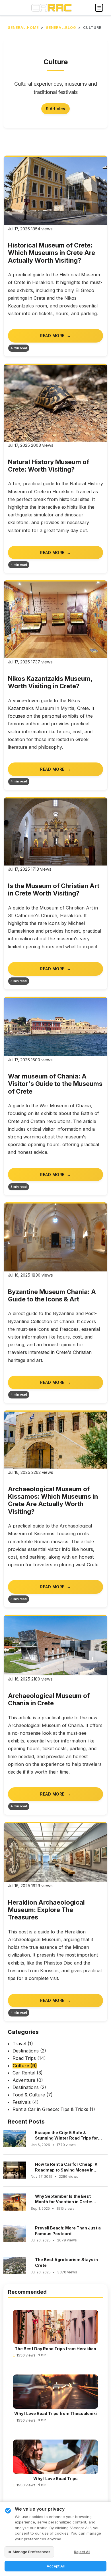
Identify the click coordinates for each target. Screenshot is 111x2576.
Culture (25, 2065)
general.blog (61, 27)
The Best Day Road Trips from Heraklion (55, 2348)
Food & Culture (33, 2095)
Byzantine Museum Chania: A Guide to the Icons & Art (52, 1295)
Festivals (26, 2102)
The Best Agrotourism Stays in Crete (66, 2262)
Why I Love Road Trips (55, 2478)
* * *
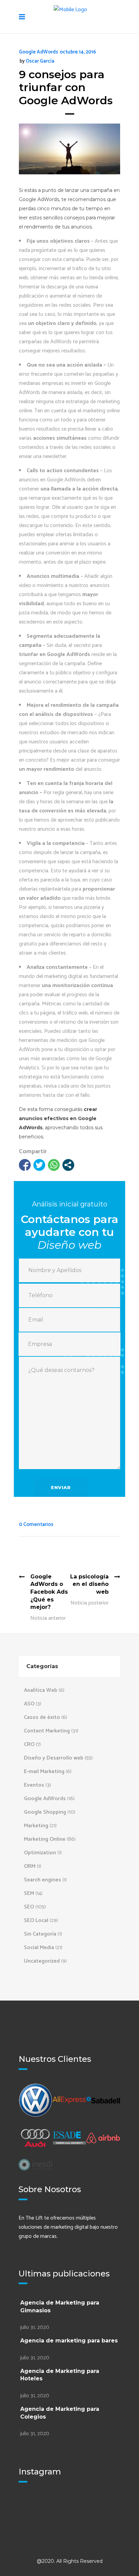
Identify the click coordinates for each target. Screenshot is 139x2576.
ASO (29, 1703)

§ ASSIGNMENT:
In the entries above, find each line with the word "Road" and return it.

§ REPLY:
The Best Day Road Trips from Heraklion (55, 2348)
Why I Love Road Trips (55, 2478)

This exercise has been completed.